We are so grateful that our parents allowed us to marry, even though my husband is from a much richer family and we were of different religions. The story makes us appreciate and treasure our marriage.”
“I miss him so much even though I am just here for a short time.”

I was just about to finish the cucumber when Lena plopped my favorite dolmah (cabbage roll with rice and minced meat) on the plate. “Today’s dolmah is made from my grandmother’s recipe. She learned it from my great-grandmother.”  

She sat thoughtfully on her chair for several moments before she said, “I read a lot of translations of ancient literature written by writers in many cultures. I have the impression that the people in ancient times were simpler, more innocent and more sincere than we are.

They valued true and long lasting relationships.

They gave more than they took from others. We, the modern people, are more pragmatic and we think about ourselves more than our loved ones.

In my country, the older people are more committed to marriage than the younger people, who value their own personal needs.

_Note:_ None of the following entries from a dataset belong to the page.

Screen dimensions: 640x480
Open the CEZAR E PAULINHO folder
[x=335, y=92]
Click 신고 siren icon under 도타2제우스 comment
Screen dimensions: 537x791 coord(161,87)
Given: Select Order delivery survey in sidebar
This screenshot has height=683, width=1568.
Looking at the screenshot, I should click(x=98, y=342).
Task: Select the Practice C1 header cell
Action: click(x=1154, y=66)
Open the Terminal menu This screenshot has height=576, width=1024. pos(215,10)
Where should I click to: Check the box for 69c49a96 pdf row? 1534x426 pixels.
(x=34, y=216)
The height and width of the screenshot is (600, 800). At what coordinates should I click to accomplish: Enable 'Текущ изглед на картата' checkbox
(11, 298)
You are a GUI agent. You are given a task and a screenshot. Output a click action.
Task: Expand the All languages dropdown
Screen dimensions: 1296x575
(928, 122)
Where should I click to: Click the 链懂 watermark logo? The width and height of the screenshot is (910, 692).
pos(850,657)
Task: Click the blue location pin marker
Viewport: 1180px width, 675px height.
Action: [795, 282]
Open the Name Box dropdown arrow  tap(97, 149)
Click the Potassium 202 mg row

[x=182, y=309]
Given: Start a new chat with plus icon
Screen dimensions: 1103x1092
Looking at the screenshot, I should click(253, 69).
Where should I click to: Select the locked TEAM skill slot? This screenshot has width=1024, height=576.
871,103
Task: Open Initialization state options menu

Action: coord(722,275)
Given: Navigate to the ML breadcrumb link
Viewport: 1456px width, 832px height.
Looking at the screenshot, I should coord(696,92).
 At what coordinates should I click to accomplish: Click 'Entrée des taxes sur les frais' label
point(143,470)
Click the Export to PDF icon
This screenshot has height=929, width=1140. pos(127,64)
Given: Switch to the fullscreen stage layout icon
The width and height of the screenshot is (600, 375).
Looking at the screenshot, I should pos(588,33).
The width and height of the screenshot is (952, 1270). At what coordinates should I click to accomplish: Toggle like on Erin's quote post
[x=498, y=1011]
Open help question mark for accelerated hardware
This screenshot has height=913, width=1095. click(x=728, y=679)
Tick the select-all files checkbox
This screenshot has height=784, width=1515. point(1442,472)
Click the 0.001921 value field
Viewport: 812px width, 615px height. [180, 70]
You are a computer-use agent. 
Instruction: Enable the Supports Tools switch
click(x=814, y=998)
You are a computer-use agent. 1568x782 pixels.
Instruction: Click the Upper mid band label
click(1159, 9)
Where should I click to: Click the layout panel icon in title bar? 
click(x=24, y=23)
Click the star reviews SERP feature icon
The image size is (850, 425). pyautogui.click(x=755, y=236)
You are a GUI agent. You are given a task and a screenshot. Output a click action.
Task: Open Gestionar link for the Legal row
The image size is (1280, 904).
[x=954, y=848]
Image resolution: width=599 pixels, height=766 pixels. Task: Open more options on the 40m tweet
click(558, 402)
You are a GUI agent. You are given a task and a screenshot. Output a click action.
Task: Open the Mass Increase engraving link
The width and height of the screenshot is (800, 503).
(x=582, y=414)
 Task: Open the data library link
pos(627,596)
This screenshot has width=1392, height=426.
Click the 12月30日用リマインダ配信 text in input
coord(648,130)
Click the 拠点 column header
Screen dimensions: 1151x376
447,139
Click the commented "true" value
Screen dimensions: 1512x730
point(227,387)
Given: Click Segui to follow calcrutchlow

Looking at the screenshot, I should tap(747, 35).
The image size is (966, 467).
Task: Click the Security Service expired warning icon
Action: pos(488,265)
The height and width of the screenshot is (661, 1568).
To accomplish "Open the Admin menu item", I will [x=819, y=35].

Divorce is increasing among them. It saddens old people like me who still recite Mohammed Fusili’s poems on “bouyik mehebet”. Younger people think such love is silly and self-sacrifice is nonsense.

But I still believe that the world can only be happy with “bouyik mehebet”. Don’t you think life would be so much more worthwhile if we loved like those in the ancient times? Don’t you think life would be so much more meaningful if we gave more and took less?”